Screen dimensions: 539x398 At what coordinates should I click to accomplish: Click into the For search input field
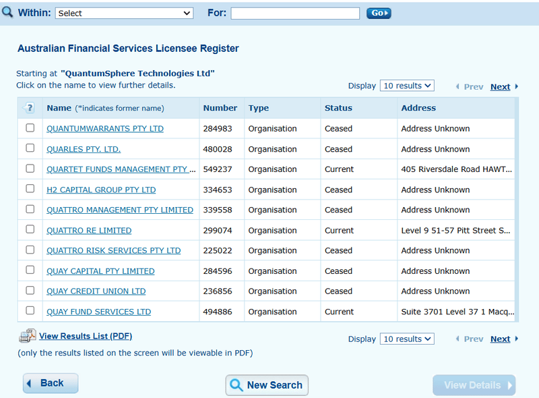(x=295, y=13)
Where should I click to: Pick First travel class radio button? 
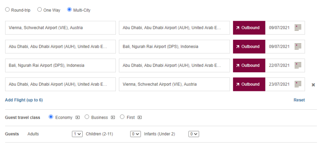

□ □ □ □ □

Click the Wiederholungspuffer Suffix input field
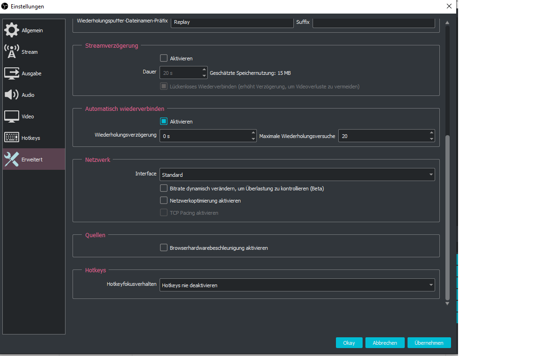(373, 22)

□ □ □ □ □

▸ **PROBLEM TO WORK ON**
From the records above, transcribe only the stretch from the line with "Screen dimensions: 539x398" through the line with "Where should I", keeping both ends. Omit pictures.

▸ **YOUR SOLUTION**
Screen dimensions: 539x398 At what coordinates should I click to accomplish: Click into the For search input field
(x=295, y=13)
Where should I click to: Pick First travel class radio button? 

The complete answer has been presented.